YOUR ASSIGNMENT: For the records below, print the lines from the line with "Screen dimensions: 1156x744" through the line with "Image resolution: width=1092" exactly as written; include both end lines and exclude the rest.

Data excerpts:
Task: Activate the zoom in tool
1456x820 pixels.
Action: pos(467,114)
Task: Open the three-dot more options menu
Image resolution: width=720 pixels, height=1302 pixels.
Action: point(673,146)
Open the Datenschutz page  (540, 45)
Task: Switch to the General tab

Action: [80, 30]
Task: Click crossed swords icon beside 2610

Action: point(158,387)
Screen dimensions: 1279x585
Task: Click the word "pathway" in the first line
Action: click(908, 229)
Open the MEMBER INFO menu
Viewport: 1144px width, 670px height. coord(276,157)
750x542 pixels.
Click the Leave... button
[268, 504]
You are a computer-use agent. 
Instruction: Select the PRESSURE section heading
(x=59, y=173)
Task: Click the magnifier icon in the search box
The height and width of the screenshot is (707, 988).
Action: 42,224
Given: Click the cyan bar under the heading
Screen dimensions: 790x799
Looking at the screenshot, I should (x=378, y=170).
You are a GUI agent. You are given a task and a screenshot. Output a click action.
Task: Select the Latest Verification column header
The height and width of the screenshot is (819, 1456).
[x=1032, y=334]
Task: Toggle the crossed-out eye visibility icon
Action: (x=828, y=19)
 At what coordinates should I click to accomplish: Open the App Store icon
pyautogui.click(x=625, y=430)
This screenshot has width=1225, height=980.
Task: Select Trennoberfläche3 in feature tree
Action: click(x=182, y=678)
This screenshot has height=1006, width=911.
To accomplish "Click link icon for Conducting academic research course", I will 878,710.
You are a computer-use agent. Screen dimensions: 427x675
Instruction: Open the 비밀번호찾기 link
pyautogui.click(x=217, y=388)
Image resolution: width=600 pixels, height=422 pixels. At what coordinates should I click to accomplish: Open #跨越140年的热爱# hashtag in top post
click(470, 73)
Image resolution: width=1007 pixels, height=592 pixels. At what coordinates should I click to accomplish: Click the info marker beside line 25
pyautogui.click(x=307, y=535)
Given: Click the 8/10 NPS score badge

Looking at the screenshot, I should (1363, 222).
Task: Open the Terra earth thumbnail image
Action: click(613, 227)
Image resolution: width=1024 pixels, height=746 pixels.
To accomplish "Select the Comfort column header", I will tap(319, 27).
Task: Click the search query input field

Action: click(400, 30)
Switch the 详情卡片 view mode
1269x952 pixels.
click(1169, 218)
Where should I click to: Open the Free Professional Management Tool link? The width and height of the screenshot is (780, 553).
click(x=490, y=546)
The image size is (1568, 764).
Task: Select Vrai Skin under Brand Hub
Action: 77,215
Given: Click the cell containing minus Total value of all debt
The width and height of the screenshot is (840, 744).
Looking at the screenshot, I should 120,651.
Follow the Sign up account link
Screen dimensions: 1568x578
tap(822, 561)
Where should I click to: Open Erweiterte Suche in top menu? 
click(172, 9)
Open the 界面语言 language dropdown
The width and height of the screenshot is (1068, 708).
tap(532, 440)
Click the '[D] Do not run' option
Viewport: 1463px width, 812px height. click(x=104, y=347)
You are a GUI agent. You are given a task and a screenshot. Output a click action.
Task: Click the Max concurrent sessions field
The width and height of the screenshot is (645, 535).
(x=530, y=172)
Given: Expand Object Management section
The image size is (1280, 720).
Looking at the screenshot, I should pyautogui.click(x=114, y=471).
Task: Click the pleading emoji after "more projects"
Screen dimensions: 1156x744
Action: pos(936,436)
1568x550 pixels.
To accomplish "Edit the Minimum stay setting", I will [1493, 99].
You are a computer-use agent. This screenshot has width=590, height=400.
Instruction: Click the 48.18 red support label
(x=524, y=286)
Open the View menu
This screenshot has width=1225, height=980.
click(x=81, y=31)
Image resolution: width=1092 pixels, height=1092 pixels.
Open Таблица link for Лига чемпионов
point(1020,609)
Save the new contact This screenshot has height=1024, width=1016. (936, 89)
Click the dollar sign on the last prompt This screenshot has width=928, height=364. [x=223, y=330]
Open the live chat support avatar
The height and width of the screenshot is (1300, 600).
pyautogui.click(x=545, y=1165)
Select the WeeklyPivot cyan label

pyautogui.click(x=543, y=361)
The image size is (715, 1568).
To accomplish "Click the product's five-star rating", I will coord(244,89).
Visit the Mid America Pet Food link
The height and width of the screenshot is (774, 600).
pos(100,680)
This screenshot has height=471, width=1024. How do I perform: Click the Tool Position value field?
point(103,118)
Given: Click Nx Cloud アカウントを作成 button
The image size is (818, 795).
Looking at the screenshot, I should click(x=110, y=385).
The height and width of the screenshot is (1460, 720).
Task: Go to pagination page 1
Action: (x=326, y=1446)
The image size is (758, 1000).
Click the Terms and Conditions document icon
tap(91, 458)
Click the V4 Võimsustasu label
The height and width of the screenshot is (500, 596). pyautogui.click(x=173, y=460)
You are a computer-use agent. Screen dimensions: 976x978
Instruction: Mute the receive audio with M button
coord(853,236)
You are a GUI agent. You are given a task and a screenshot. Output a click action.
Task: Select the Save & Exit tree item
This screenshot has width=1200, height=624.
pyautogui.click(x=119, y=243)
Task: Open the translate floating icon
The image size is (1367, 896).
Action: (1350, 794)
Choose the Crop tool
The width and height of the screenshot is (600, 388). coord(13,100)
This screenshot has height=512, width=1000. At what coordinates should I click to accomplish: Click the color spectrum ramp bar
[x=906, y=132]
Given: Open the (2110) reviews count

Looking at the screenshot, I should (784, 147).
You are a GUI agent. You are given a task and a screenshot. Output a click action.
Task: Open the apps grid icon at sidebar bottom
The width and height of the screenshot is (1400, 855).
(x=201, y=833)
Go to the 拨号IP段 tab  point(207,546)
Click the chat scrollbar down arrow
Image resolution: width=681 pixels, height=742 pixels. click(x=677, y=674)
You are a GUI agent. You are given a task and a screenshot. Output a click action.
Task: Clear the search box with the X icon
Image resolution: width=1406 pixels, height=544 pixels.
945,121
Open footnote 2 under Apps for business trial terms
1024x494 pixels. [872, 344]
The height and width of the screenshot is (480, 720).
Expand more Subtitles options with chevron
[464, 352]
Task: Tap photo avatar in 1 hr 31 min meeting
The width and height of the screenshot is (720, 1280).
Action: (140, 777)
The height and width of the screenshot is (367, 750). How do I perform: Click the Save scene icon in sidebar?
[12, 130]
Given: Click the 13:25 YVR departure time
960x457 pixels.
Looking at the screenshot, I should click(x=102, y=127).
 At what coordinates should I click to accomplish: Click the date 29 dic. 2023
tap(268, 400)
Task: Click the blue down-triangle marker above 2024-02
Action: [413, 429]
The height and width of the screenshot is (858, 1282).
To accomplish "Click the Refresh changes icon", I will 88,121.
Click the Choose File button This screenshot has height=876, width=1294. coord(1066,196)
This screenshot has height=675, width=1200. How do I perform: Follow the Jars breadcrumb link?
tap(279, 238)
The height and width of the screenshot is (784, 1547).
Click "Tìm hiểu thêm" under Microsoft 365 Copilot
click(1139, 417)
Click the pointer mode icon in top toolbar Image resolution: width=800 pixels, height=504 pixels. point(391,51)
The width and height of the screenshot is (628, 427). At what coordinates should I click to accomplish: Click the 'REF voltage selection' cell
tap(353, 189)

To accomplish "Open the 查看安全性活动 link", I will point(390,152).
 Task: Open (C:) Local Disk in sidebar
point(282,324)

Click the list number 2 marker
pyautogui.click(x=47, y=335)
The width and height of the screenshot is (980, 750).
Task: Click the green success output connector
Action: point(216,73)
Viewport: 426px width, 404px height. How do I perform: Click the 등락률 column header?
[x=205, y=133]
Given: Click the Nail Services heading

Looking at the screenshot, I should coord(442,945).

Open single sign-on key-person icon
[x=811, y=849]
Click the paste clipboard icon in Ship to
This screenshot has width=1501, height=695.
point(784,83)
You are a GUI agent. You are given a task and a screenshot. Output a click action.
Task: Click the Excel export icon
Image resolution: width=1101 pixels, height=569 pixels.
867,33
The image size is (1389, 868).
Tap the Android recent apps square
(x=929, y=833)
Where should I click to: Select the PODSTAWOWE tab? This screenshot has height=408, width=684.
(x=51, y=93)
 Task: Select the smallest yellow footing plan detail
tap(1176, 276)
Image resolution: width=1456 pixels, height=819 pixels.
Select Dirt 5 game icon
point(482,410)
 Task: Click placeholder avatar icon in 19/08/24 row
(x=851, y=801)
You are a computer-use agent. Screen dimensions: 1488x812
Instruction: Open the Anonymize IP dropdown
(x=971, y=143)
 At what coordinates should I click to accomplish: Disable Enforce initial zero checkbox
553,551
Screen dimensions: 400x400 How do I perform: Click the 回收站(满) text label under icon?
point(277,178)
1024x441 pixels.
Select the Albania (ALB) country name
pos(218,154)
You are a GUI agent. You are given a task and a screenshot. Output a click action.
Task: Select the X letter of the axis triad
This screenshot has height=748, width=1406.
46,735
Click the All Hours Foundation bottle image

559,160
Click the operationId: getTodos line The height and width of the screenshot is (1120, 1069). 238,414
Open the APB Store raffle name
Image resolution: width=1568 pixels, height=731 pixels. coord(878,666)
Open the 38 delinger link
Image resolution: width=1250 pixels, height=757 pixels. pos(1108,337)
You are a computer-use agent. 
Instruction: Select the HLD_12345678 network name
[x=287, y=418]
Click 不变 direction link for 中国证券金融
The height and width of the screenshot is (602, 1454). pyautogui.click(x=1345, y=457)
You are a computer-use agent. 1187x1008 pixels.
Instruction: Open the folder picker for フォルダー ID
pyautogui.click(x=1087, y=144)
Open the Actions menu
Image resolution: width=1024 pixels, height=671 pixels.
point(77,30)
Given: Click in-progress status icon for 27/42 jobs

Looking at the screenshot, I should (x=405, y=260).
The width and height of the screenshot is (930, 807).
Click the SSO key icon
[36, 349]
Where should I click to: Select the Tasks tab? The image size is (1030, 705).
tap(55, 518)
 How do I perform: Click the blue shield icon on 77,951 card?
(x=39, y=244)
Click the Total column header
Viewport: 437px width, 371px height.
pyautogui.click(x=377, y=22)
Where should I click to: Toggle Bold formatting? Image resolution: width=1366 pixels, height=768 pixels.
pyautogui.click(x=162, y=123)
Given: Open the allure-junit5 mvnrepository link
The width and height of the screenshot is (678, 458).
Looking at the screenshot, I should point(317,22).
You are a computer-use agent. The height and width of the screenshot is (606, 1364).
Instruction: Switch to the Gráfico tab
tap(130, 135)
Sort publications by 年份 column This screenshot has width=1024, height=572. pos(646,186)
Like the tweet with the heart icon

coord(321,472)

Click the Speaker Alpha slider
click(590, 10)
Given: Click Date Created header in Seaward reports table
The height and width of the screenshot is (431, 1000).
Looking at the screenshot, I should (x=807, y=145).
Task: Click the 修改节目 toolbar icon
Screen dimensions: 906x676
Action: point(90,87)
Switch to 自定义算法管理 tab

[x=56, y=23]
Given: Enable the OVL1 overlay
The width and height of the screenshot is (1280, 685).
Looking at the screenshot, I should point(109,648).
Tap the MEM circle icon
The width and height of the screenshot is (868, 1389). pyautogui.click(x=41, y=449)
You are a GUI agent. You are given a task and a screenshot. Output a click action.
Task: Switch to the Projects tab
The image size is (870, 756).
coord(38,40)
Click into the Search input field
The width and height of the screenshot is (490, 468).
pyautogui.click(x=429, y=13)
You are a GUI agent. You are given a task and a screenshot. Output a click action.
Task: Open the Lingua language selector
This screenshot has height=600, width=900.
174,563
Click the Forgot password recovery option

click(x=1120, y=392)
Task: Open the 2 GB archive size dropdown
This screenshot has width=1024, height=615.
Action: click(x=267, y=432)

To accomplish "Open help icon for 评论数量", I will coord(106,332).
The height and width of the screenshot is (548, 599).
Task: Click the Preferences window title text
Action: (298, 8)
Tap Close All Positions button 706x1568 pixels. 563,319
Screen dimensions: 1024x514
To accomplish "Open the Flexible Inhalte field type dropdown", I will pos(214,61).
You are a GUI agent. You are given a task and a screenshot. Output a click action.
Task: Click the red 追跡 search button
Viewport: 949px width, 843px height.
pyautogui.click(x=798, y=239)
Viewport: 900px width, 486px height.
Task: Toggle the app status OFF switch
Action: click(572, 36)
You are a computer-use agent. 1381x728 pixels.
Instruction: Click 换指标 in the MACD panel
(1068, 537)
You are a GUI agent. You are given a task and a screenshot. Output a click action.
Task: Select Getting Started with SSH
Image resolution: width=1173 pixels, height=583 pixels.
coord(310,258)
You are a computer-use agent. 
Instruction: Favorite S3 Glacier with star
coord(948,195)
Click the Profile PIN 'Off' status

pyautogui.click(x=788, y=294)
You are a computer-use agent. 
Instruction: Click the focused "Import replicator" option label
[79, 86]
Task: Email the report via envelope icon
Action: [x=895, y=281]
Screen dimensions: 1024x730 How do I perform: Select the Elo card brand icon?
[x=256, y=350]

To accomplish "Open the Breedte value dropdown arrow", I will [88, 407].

COMPLETED EXERCISE:
Screen dimensions: 1156x744
Action: pos(936,436)
1568x550 pixels.
To accomplish "Edit the Minimum stay setting", I will [1493, 99].
You are a computer-use agent. This screenshot has width=590, height=400.
Instruction: Click the 48.18 red support label
(x=524, y=286)
Open the View menu
This screenshot has width=1225, height=980.
click(x=81, y=31)
Image resolution: width=1092 pixels, height=1092 pixels.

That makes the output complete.